La pyramide du Louvre fête cette semaine son trentième anniversaire. En 1983, quand le projet a été lancé, certains ont vu le diable dans la pyramide. "Ieoh Ming Pei traite la cour du Louvre en annexe de Disneyland ou en résurgence du défunt Luna Park", écrit par exemple Le Monde.

La pyramide du Louvre, en 1987, deux ans avant son inauguration
La pyramide du Louvre, en 1987, deux ans avant son inauguration © AFP / PATRICK KOVARIK

"Oui ou non, est-ce qu'on peut intégrer de l'architecture contemporaine dans un musée ancien ?" : cette question, rappelée par le président du Louvre Jean-Luc Martinez, ce vendredi sur France Inter, a occupé les commentateurs pendant des années, à peu près dès l'annonce des grands travaux par François Mitterrand. "C'est un gouvernement de gauche, il y a donc eu une opposition politique : c'est d'ailleurs Le Figaro qui avait pris la tête de l'opposition au projet. Mais au-delà de cette opposition, c'était un vrai combat des anciens et des modernes", rappelle-t-il. 

Retour en 1983 : François Mitterrand lève le voile sur le projet de Grand Louvre qu'il a promis dès son élection. Le grand palais royal abrite alors, dans l'une de ses ailes, le ministère de l'Economie et des Finances.
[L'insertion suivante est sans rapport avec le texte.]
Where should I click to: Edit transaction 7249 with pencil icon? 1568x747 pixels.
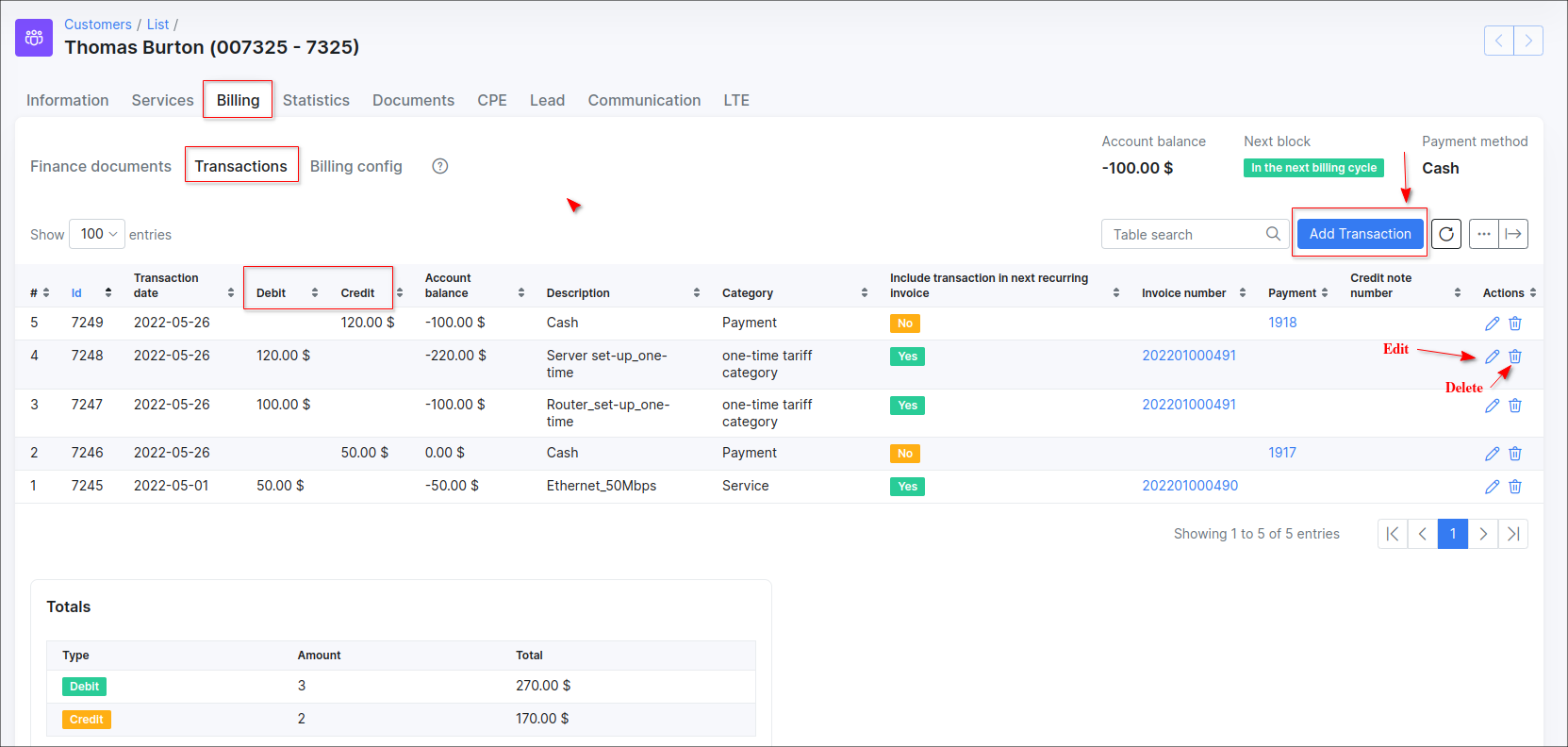(x=1492, y=324)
Celui-ci va libérer les lieux (et partir à Bercy), pour que le bâtiment devienne un musée à part entière. Mais pour répondre à ces ambitions, il a aussi besoin de se moderniser : le projet prévoit donc de construire une véritable entrée pour le public, mais aussi des boutiques, des lieux de vie, des réserves et des espaces techniques - et, fait non négligeable, des toilettes. 

Problème : l'architecte du lieu, l'Américain Ieoh Ming Pei, propose d'accompagner ces grands travaux d'une entrée publique en forme de geste architectural : une pyramide de verre, encadrée par des fontaines et d'autres pyramides, plus petites. "On doit donner au Nouveau Louvre un centre accueillant, généreux, lumineux, avec de l'espace. Ca peut être un dôme, un arc, un cube, mais la pyramide est le plus attirant pour l’œil", explique-t-il alors. 

"La maison des morts"

Seulement voilà : tous les commentateurs n'aiment pas la pyramide. A l'époque, un reportage d'Antenne 2 évoque "une campagne qui se développe depuis plusieurs jours, notamment dans la presse d'opposition" - comprenez le Figaro. Dans Le Figaro, de fait, on parle de "gadget pyramidal" et on multiplie les articles contre la pyramide.

Au Monde, André Fermigier, chroniqueur artistique connu pour sa plume féroce, décide de se lancer dans une bataille contre la pyramide. Sa chronique, intitulée "La Maison des morts", assène :

"Ieoh Ming Pei traite la cour du Louvre en annexe de Disneyland ou en résurgence du défunt Luna Park".

Quand André Fermigier découvre que la direction du journal a décidé d'ouvrir ses colonnes à un autre journaliste de la rédaction, favorable à la pyramide, qui écrit que ce "petit diamant" n'occupera "que le trentième de la cour", il décide de... claquer la porte ! "Qu'est-ce que tu dirais si Le Monde publiait deux colonnes contre Auschwitz et deux colonnes pour ?", dit-il, comme le raconte cet article introspéctif du Monde. Signant là sans doute un des plus puissants point Godwin de l'histoire de la presse... 

Les architectes français, de leur côté, reprochent au projet de ne pas avoir été soumis à un concours. 

De son côté, le camp pro-Pyramide n'est pas tout blanc non plus : comme le rappelait en 2017 Loïc Prigent dans sa chronique "La Brigade du Stup" sur France 2, les médias qui sont favorables à la pyramide misent sur deux aspects, d'une part la vétusté des lieux existants, d'autre part la transparence de la future pyramide qui, si l'on en croit les simulations, sera presque invisible. 

D'autres points viennent ternir le tableau, de la question très pragmatique de l'entretien de la pyramide, notamment, à la drôle d'accusation d'ériger un symbole maçonnique en plein Paris. Si les politiques opposés à la pyramide espèrent que les pétitions soient massivement signées, ils sont surtout dans l'attente d'une prise de position : celle du maire RPR de Paris de l'époque, un certain Jacques Chirac. 

Or celui-ci a fini par se ranger du côté de François Mitterrand, après avoir obtenu la construction d'un parking souterrain et... la mise en place de câbles en métal au lieu où viendra se poser la pyramide. Une solution facile pour une polémique surtout entretenue par la presse de l'époque. Aujourd'hui, trente ans après l'inauguration du lieu, la pyramide du Louvre, devenue le symbole du musée, ne voit pas sa popularité décroître.